Much of the difficulty with color arises from trying to reconstruct a folk concept as a scientific or philosophical concept. This is unnecessary. We have or can define the scientific concepts that we need, such as surface spectral reflectance and productance. Further, the attempted reconstruction is counterproductive, for it diverts us from the interesting and important task of elucidating the rich and concrete phenomenology of color as it is actually experienced by humans and other animals.

— Bruce Maclennan 2

For a deeper discussion of the optical and technical aspects of color as a visual element, return to Part 2 – Viewport Visual Design and visit Chapter 7 – Optical Visual Elements. In that chapter, we also discuss the optical nature of texture, but here we’ll take a deeper dive since the word texture has a special connotation specific to modeling.

Texture and material

Computer science has systematized qualitative phenomena such as color, but texture remains a more elusive and ambiguous animal. In everyday speech, texture refers to tactile surface qualities: smooth, rough, hairy, sandy, fuzzy, slick, etc. Awareness of texture is sensory-based, part of attaining awareness and understanding of the world we call perception.

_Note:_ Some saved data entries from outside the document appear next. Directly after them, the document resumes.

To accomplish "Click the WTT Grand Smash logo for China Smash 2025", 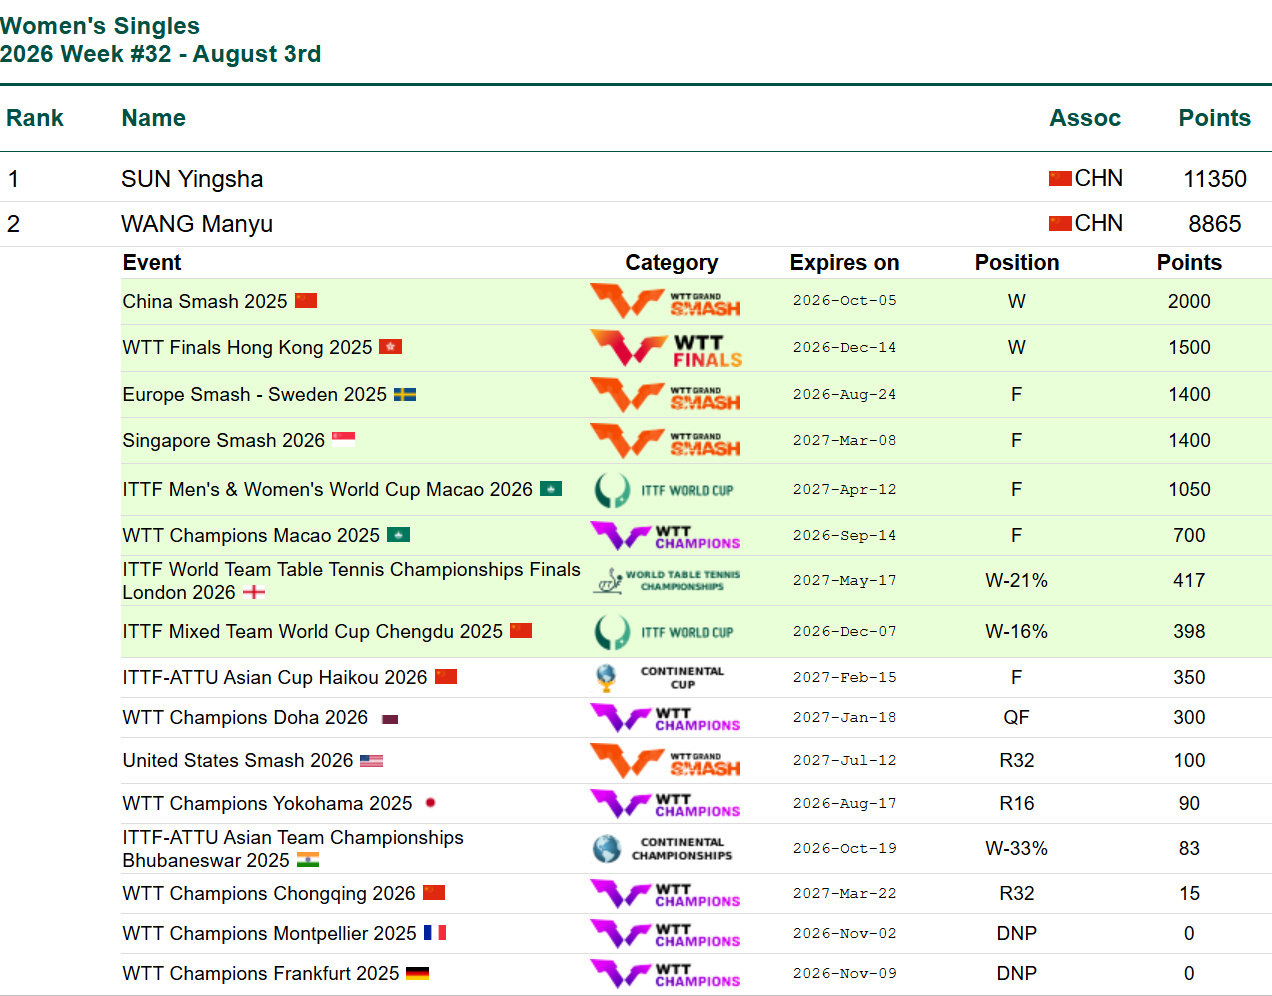I will point(666,301).
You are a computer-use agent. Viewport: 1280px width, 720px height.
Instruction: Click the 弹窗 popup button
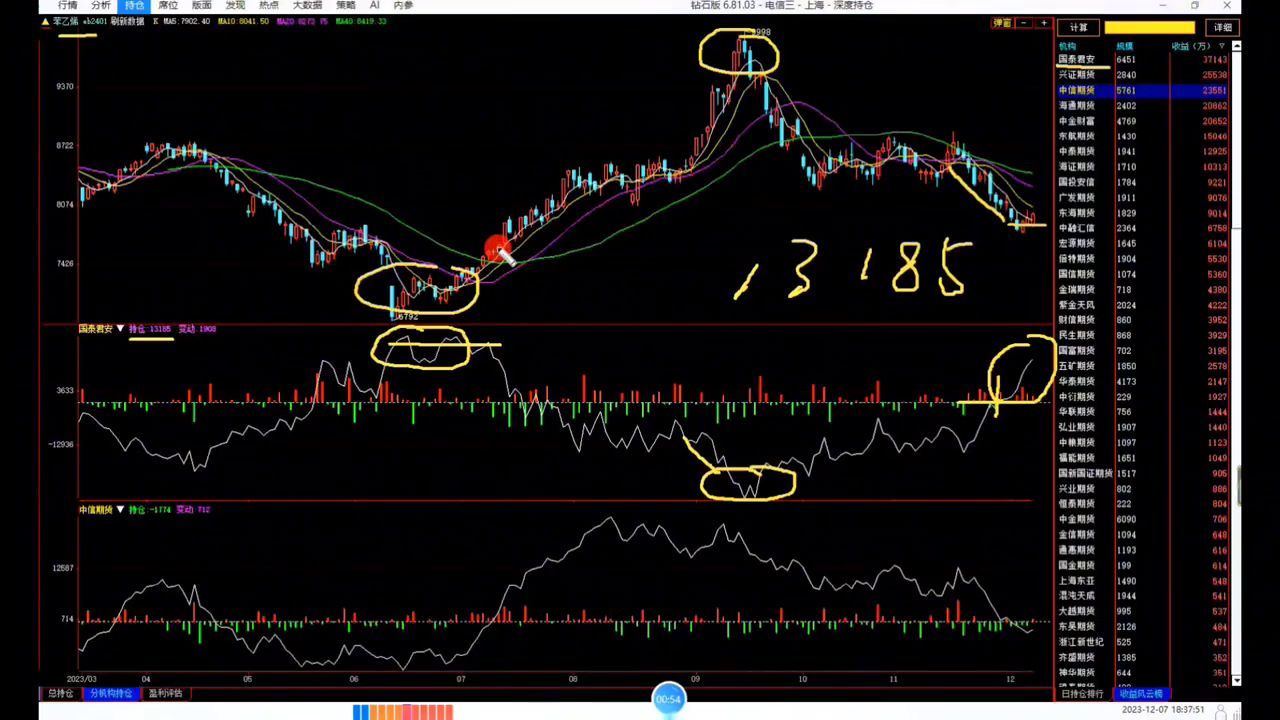(x=1002, y=23)
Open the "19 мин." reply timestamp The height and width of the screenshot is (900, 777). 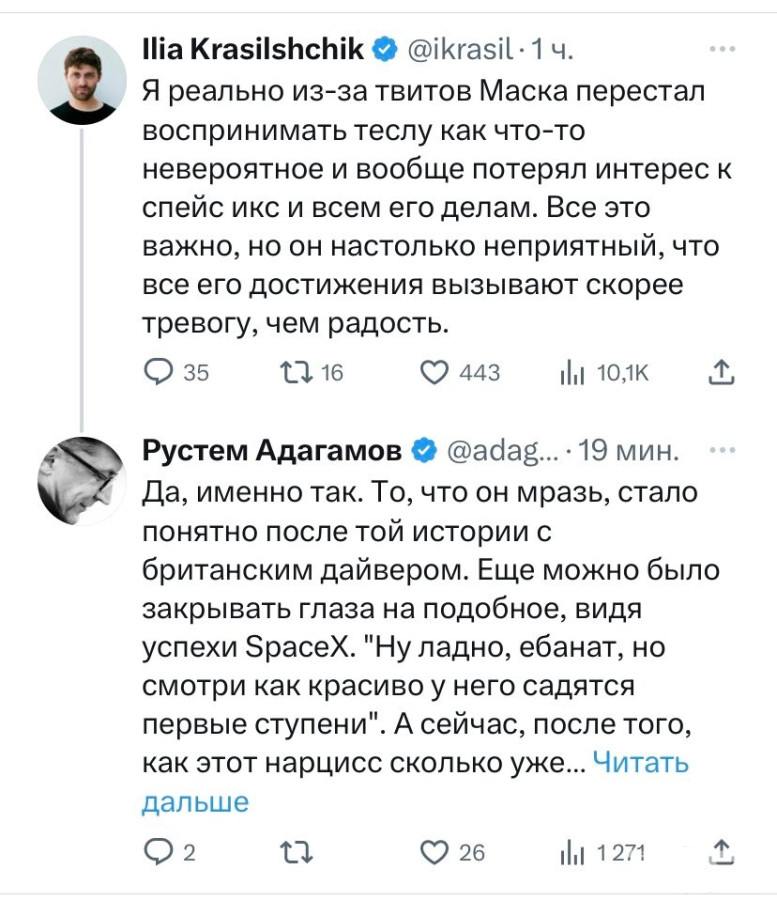(628, 453)
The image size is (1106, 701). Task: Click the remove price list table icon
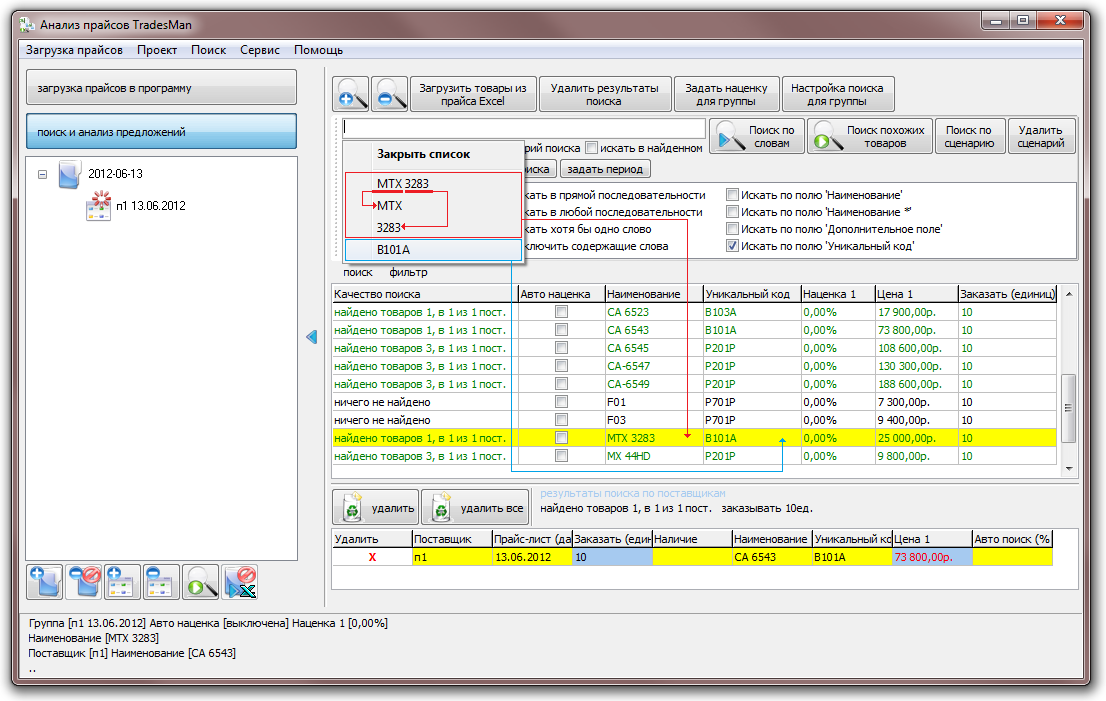pyautogui.click(x=161, y=581)
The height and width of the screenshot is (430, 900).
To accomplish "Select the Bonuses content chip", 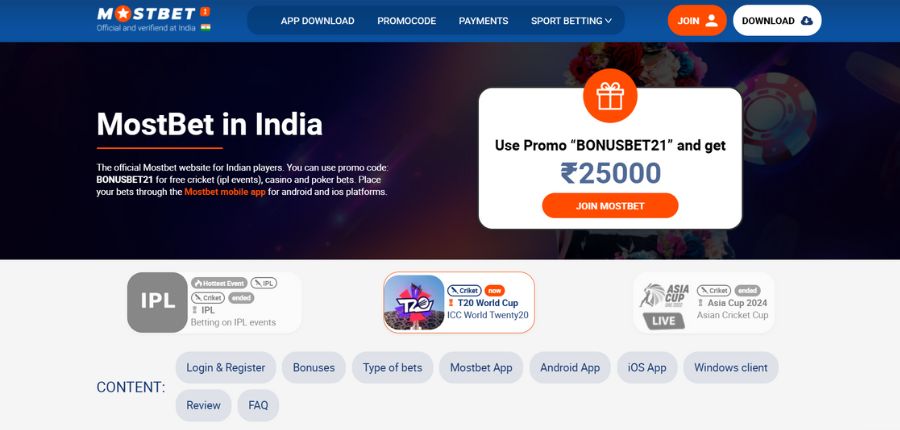I will [313, 367].

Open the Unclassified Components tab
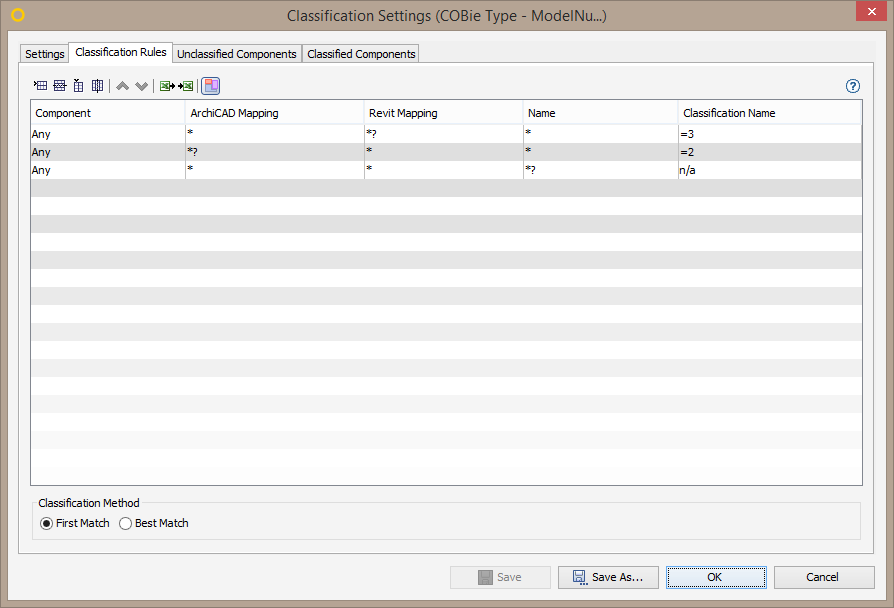(236, 53)
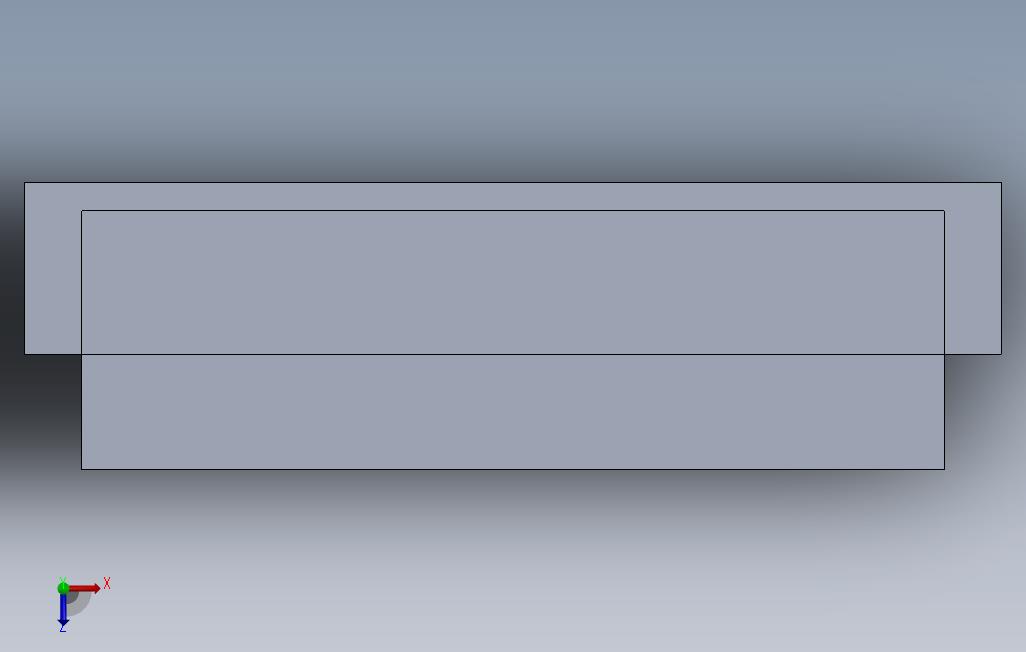This screenshot has height=652, width=1026.
Task: Pick the narrow top strip face above inner rectangle
Action: coord(513,196)
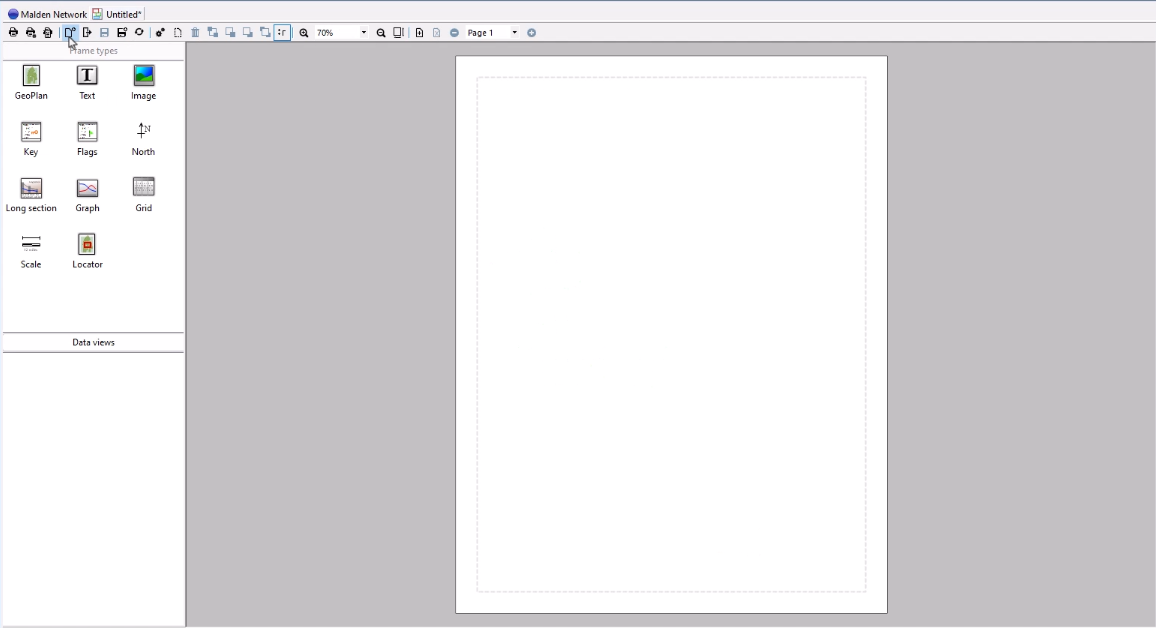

Like light and color, texture is an element of visual design. In concert with other elements, it is used to generate emphasis, contrast, rhythm, and the spectrum of other visual principles we’ve encountered. Recall that, as a visual element in art, we appreciate texture in three overlapping categories: physical texture, visual texture, and implied texture.

Man Ray, Dust Breeding, 1920. Man Ray uses a two-hour exposure to record the complex texture accumulating on the surface of Duchamp’s Large Glass. Duchamp had allowed the surface to collect a year’s worth of dust, after which he incorporated a portion of it into the work. Texture can often be indeterminate, something beyond the choice or control of the artist.

Physical, visual, and implied

Vincent Van Gogh, Self-portrait with Felt Hat, 1888

PHYSICAL TEXTURE

A physical texture is tactile, one that can be felt as well as seen. Although it would get you in trouble with museum guards to actually touch a Van Gogh, you can imagine what the texture of his impasto painting technique would be like to “see” with your fingers. Physical texture acts like a displacement map, adding geometry to a basic shape.

Ralph Goings, Five Spot Still Life, 1990

VISUAL TEXTURE

The brushwork of this Photo-Realist painter is physically smooth, yet Goings creates many textures the eye can “feel” ranging from the reflective smoothness of metal to the grittiness of pepper. The texture is an illusion: seen, but only referencing physical texture. Visual texture acts like a bump map, suggesting texture but not adding geometry.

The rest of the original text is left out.